Central Limit Theorem

As long as adequately large samples and an adequately large number of samples are used from a population, the distribution of the statistics will be normally distributed.

Hypothesis Testing

Definition: Assessing the evidence provided by the data, in favor of or against each hypothesis about the population.

Methods:

• ANOVA - Analysis of Variance
• X2 - Chi-Square of Independence
1. Specify the null($h_0$), and the alternate ($h_a$) hypothesis
2. Choose a sample
3. Assess the evidence
4. Draw conclusions

p value

Often noted as α, will be compared with “significance level of a test”, usually taken for 0.05. If p-value < α (0.05), the data provides significant evidence against the null hypothesis ($H_0$), so we reject the null hypothesis and accept the alternate hypothesis ($H_a$).

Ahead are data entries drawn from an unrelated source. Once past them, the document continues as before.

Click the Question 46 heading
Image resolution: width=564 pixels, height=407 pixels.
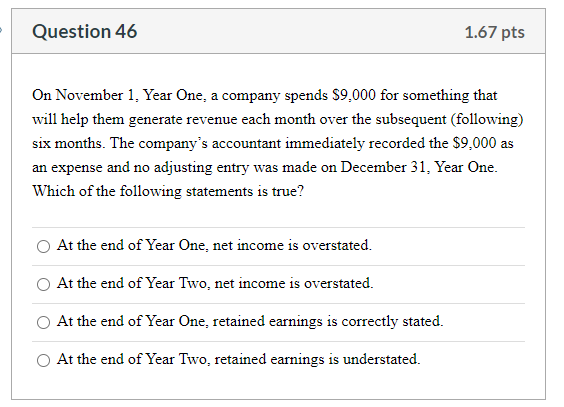click(x=85, y=32)
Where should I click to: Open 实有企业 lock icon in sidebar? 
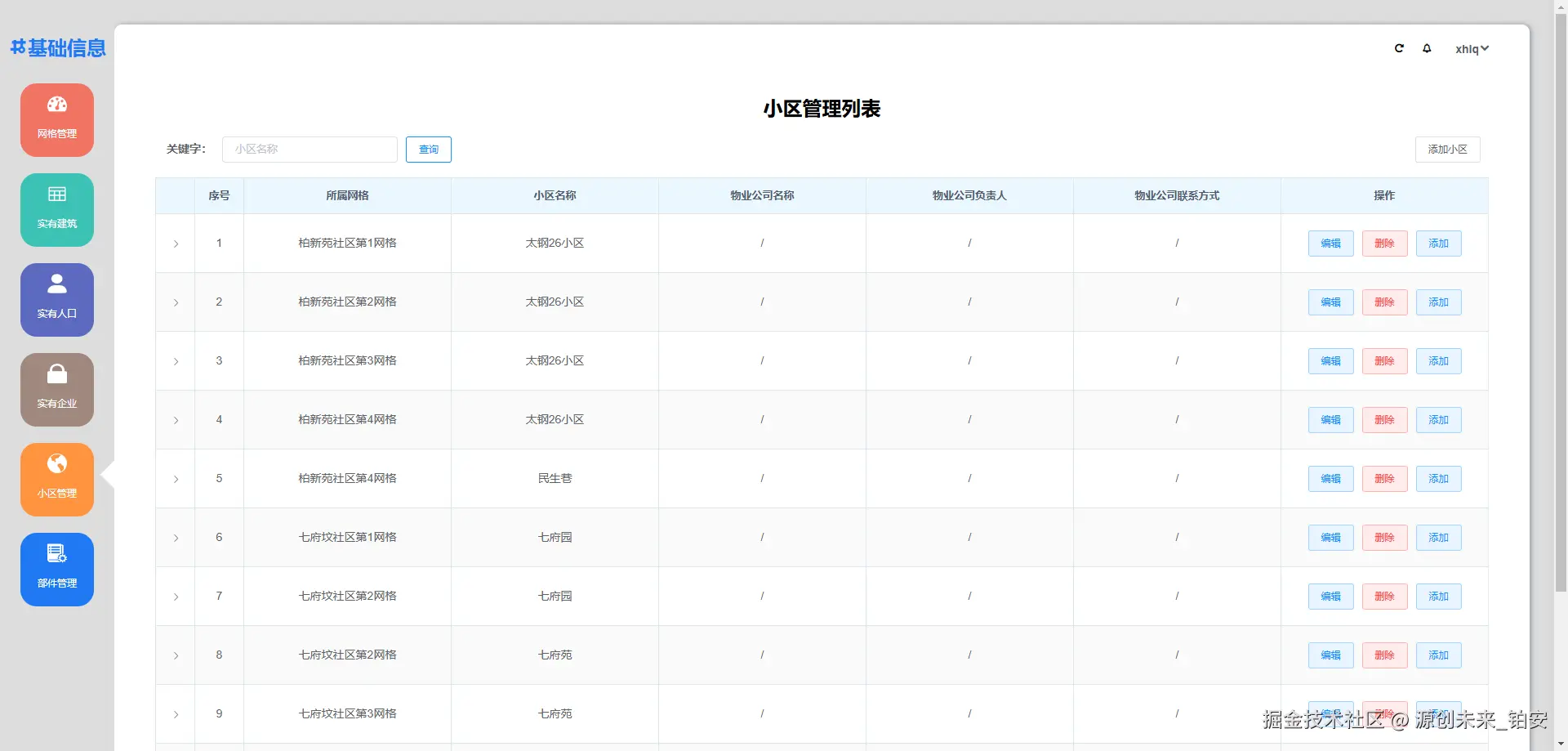click(x=56, y=374)
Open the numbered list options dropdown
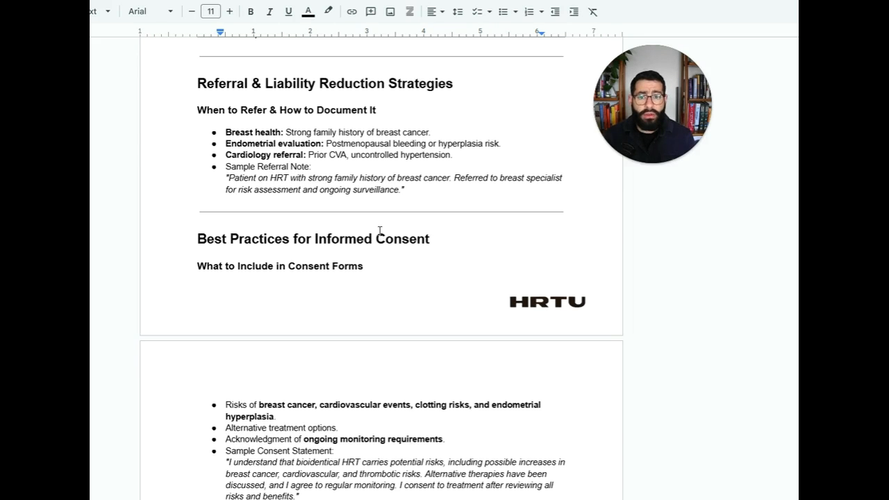This screenshot has height=500, width=889. coord(542,12)
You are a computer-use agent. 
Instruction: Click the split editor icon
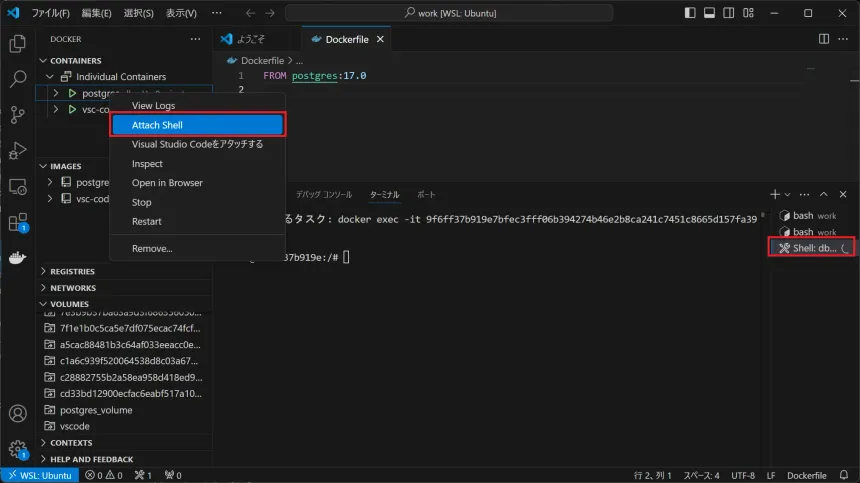point(824,39)
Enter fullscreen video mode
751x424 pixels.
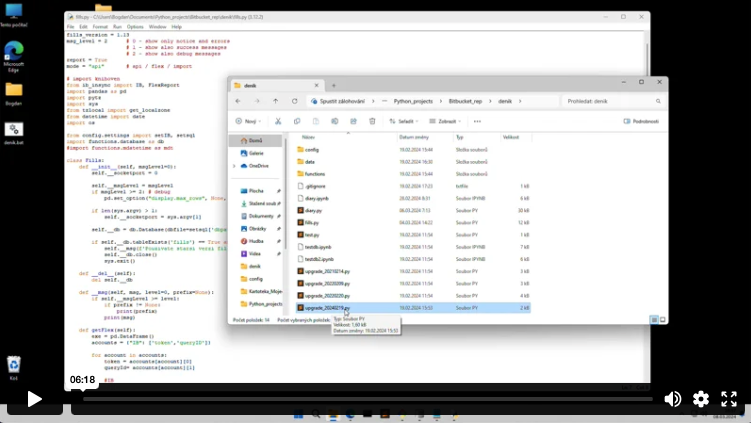tap(729, 399)
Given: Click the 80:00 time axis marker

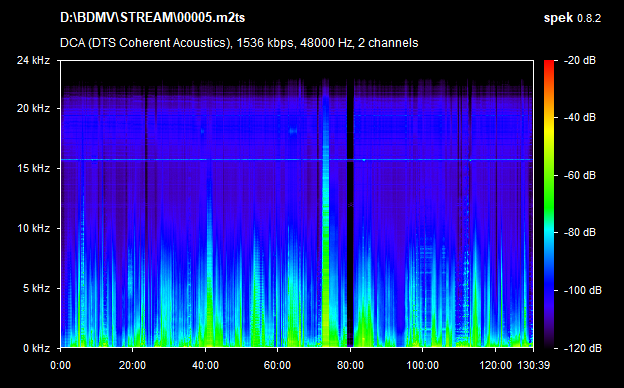Looking at the screenshot, I should (x=350, y=365).
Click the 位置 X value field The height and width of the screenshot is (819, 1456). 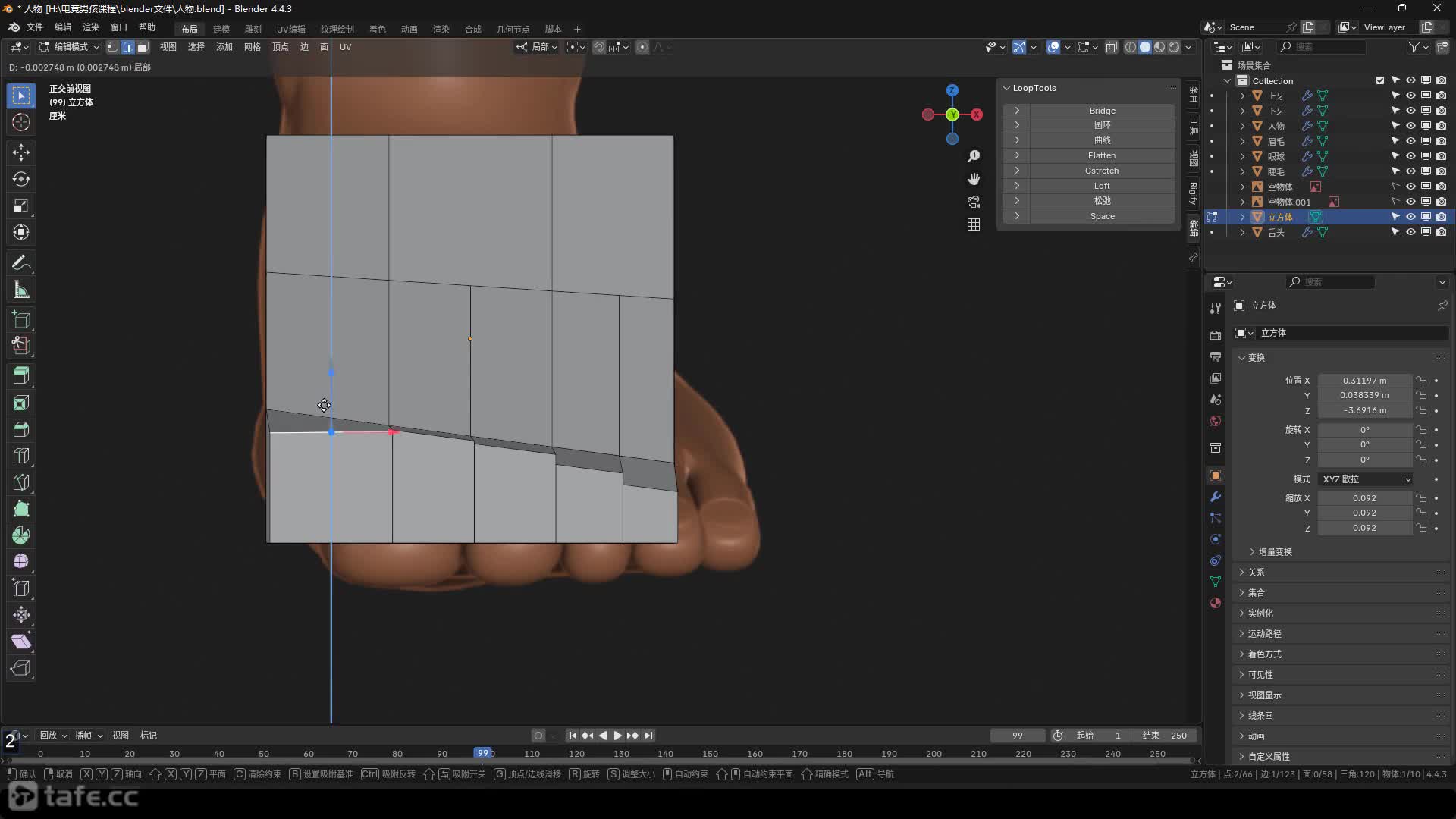(1364, 381)
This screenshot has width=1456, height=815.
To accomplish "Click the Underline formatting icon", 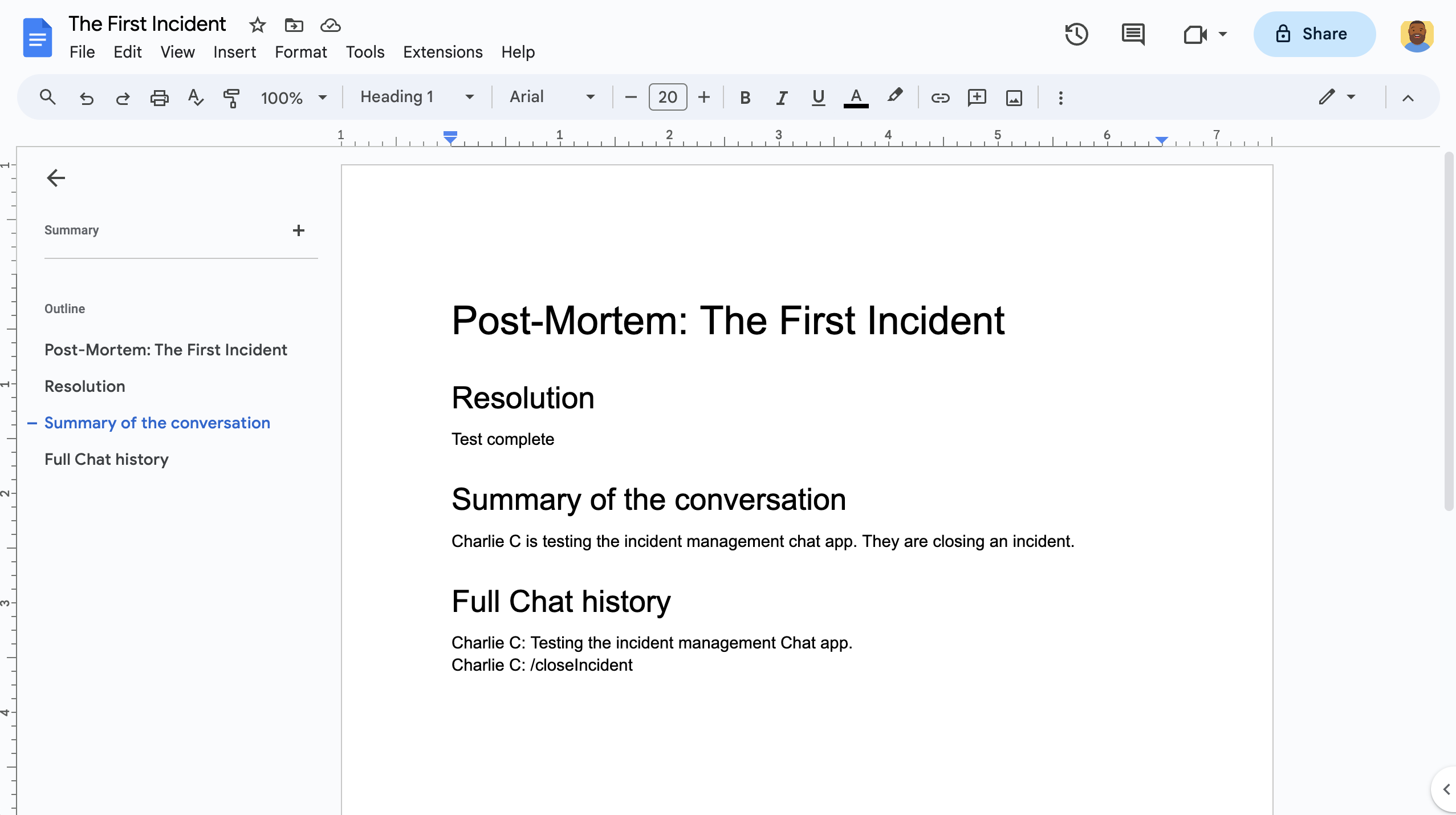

p value is also known as “Type One Error Rate”, means the number of times out of 100 we would be wrong if we reject the null hypothesis.

Bivariate Statistical tools

• ANOVA - Analysis of Variance
• X2 - Chi-Square of Independence
• r - Correlation Coefficient

How to choose a statistical test?

• C->Q: if you have categorical explanatory and quantitative response, choose ANOVA
• C->C: if you have categorical explanatory and response, choose X2
• Q->Q: if you have quantitative explanatory and response, choose Pearson Correlation
• Q->C: if you have categorical explanatory and quantitative response, you need to categorize your explanatory variable with only two levels then use the Chi-Square of Independence as your inferential test.